Par ailleurs, M. Panitchpakdi a souligné que l’efficacité de l’APD était une question essentielle, généralement mesurée par des critères d’appropriation, d’harmonisation des programmes et de responsabilité. Il a avancé l’idée selon laquelle l’efficacité de l’APD devrait être envisagée sous un angle nouveau, qui devrait être le niveau de sa contribution efficace au développement. Selon cette approche, il a préconisé que le premier point à traiter soit celui de savoir si l’APD est allée vers des secteurs qui aideront à améliorer les infrastructures économiques et sociales, qui sont des éléments qui permettront à leur tour d’atteindre les cibles de développement. Il a expliqué que c’est en ciblant des secteurs porteurs que l’APD pourrait créer de la valeur ajoutée, des revenus supplémentaires et des capacités productives. En outre, il a insisté sur l’importance de l’harmonisation de l’APD par rapport aux besoins des pays. Il a noté qu’une analyse de la CNUCED montrait que ce n’était pas forcément les pays qui avaient le plus besoin de corrélation entre l’APD reçue et les réalisations en matière d’Objectifs du Millénaire pour le développement (OMD), et il a plaidé pour une meilleure harmonisation entre les flux d’APD et les pays qui ont un indice de développement humain faible. Enfin, pour que l’aide soit efficace, le Secrétaire général de la CNUCED a estimé qu’il fallait qu’elle génère la croissance, qui permettrait de créer les capacités nécessaires à la lutte contre la pauvreté.
Échange de vues
Le représentant de la Malaisie a estimé que le « grand marchandage » de Monterrey entre pays développés et pays en développement n’était pas toujours partagé par l’ensemble des pays. Il a estimé que l’heure était venue de dresser le bilan et que la communauté internationale devait identifier quels engagements avaient été honorés et sur quels autres il fallait encore déployer des efforts afin que les promesses faites soient respectées. Le représentant a indiqué que les pays en développement avaient fait tout ce qui leur était possible malgré un environnement difficile qui empêche la réalisation des objectifs de développement et en dépit de la confusion qui persiste sur les modèles de développement à suivre.

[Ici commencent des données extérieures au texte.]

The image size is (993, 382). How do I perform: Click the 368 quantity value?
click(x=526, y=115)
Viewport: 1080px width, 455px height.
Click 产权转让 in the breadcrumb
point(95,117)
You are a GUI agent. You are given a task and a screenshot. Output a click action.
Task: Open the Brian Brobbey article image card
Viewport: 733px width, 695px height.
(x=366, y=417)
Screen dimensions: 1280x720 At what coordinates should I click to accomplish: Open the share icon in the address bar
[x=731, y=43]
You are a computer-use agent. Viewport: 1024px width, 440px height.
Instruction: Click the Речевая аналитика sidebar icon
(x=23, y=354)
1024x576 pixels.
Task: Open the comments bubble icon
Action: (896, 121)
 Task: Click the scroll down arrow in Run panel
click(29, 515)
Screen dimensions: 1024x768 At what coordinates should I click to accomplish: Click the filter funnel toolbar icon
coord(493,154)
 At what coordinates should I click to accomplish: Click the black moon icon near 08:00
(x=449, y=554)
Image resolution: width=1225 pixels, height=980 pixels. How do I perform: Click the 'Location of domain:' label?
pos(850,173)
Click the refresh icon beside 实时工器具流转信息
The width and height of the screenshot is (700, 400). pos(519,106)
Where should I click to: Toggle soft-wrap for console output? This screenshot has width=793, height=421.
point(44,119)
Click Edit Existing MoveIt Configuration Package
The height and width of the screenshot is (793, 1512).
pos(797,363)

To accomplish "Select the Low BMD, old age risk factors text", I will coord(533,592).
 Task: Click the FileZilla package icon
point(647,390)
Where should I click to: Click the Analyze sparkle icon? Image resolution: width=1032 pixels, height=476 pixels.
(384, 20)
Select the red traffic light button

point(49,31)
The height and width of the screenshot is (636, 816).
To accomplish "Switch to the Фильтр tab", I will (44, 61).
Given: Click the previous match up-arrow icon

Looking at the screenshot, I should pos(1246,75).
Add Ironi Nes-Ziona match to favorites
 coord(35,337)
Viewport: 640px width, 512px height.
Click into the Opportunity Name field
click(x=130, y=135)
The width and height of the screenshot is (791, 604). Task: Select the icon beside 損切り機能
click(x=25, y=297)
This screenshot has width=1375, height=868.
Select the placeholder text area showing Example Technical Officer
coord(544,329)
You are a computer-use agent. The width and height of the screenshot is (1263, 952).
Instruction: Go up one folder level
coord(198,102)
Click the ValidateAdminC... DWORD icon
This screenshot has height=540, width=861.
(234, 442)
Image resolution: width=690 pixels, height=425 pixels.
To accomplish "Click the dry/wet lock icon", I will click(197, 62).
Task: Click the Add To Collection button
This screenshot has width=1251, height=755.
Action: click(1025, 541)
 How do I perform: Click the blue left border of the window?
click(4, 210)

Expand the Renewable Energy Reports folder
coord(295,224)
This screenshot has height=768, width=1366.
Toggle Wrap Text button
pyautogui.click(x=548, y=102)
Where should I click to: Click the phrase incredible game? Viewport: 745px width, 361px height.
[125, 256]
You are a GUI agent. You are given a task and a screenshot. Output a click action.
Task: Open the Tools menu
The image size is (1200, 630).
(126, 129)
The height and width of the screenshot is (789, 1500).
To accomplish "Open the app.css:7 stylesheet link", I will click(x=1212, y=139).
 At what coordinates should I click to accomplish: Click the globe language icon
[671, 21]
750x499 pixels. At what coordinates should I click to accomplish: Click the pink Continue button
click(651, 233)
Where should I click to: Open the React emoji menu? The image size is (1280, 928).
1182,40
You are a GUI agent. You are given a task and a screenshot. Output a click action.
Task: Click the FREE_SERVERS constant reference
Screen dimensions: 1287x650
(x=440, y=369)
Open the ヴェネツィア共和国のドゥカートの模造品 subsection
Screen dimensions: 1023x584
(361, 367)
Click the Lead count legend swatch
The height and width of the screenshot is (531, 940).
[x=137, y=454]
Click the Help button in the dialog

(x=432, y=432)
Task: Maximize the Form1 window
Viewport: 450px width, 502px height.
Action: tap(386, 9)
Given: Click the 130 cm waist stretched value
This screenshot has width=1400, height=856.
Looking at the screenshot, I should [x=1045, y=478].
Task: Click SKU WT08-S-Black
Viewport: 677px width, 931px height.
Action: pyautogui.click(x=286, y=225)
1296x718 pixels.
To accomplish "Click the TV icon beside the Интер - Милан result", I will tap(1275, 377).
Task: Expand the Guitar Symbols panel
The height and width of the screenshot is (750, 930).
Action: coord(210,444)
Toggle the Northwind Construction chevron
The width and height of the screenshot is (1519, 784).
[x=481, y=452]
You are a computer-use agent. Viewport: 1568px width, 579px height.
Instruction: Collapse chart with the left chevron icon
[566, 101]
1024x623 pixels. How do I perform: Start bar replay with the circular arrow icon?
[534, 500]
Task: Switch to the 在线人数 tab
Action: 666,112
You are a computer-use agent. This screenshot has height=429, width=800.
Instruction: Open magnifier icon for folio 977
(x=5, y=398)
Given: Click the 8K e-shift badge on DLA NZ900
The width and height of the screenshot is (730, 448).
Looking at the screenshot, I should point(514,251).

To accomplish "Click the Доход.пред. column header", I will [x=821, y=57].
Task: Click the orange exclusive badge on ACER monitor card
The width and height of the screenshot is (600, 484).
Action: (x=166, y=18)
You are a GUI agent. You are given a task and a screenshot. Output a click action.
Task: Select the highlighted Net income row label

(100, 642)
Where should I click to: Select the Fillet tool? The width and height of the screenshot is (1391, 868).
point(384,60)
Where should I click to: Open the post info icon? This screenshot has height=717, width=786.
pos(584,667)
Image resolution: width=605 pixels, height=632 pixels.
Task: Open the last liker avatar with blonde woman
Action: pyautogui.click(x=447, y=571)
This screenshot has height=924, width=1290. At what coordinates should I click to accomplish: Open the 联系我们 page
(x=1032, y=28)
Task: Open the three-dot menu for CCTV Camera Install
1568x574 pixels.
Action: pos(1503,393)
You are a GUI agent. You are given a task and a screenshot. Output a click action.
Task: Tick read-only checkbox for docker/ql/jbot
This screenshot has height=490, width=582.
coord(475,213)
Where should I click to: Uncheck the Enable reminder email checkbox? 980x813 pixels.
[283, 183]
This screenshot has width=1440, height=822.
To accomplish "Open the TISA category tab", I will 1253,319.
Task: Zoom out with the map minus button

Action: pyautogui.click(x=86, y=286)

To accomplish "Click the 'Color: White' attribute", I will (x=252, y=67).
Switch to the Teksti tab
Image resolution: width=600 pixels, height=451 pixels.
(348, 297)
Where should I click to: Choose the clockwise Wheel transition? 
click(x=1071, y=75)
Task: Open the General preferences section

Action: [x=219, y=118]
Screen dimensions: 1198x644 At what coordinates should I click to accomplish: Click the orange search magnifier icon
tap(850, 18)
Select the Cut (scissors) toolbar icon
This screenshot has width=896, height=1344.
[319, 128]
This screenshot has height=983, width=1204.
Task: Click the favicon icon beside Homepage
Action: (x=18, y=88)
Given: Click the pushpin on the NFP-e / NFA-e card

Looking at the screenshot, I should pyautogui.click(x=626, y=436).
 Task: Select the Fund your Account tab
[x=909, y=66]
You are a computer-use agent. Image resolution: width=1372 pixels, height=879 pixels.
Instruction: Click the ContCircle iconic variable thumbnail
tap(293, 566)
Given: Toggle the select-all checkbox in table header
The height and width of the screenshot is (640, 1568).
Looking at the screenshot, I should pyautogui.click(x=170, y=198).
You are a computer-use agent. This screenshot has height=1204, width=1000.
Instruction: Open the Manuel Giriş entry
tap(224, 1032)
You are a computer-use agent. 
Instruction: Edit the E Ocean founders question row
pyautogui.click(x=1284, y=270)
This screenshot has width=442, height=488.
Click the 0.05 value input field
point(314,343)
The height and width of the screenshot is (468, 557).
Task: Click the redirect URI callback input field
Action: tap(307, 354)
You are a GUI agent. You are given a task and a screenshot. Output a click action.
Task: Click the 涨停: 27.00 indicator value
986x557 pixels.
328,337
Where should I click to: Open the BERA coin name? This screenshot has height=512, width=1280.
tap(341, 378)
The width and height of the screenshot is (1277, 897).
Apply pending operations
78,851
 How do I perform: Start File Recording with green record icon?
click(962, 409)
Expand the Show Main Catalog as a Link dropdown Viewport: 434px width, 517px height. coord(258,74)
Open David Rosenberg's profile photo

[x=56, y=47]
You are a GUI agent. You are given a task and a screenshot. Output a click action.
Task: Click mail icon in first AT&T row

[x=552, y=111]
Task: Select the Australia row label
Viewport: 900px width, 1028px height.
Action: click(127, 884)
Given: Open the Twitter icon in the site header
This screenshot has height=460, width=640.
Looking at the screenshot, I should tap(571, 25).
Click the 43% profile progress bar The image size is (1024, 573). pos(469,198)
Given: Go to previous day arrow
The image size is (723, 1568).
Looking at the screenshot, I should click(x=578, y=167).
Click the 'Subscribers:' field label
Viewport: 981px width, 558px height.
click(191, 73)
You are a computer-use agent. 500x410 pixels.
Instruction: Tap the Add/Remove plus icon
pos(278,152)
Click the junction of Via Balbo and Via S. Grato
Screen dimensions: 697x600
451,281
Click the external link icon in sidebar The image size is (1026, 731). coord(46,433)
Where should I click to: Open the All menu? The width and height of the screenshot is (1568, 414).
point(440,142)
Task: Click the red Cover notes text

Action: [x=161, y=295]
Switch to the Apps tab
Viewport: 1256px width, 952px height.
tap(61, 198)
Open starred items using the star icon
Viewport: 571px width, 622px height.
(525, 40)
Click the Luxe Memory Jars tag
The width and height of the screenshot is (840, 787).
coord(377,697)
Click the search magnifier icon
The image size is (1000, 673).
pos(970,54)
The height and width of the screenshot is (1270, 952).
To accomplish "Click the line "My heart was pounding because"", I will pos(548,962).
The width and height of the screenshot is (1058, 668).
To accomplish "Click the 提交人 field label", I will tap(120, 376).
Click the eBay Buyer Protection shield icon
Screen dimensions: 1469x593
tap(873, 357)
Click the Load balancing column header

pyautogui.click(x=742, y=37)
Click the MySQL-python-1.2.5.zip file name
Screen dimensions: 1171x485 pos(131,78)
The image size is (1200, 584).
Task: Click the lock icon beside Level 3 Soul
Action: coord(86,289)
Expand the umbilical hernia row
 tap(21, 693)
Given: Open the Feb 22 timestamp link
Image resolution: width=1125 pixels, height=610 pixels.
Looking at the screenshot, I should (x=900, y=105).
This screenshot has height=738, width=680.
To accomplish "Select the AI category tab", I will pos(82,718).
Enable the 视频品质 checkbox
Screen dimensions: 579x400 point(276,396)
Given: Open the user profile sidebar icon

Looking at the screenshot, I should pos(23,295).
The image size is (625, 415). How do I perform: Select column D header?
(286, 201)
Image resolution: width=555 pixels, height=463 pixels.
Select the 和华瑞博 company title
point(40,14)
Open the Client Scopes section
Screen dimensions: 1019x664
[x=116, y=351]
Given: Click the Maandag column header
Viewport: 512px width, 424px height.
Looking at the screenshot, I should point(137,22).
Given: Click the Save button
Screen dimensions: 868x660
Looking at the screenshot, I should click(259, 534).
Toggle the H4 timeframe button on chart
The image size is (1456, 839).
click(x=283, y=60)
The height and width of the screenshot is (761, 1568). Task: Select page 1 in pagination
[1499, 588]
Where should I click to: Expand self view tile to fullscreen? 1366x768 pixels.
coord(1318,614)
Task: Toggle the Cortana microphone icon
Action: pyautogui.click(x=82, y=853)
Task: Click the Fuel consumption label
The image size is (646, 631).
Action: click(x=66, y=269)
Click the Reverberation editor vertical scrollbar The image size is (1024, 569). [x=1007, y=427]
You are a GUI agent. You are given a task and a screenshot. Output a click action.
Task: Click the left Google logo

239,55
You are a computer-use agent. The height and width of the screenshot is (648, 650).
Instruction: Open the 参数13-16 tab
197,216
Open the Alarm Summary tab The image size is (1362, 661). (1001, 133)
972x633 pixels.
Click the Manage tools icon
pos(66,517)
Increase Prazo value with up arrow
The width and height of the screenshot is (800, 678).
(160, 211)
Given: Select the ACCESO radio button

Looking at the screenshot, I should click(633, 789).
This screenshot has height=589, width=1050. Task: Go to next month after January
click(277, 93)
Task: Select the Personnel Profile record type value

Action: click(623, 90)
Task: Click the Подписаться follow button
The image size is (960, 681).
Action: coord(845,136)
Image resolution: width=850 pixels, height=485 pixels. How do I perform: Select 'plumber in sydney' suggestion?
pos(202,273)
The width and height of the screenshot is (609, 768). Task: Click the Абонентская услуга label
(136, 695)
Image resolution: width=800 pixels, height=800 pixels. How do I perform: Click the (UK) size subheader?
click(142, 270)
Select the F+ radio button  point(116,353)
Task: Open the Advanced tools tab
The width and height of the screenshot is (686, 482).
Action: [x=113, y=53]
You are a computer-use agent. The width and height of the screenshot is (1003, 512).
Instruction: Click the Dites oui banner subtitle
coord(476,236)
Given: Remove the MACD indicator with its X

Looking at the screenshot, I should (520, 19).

Le représentant de la Guinée a pour sa part noté que s’il existait un cadre postconflit de consolidation de la paix, il n’en était pas de même en ce qui concerne le développement. La communauté internationale n’a pas élaboré de cadre équivalent sur la question, a-t-il relevé. Il a ajouté qu’alors que la crise alimentaire et institutionnelle avait pris une ampleur démesurée, les réactions pour lui faire face n’avaient pas été appropriées.
En réponse à ces remarques, Trevor Manuel, le Ministre sud-africain des finances, a estimé qu’il fallait mettre l’accent sur le respect des engagements déjà pris et s’assurer de l’efficacité des mécanismes de suivi. Le vrai problème, c’est la rapidité de la réponse, c’est-à-dire la vitesse à laquelle on peut acheminer immédiatement des ressources pour répondre à une situation d’urgence, a-t-il déclaré.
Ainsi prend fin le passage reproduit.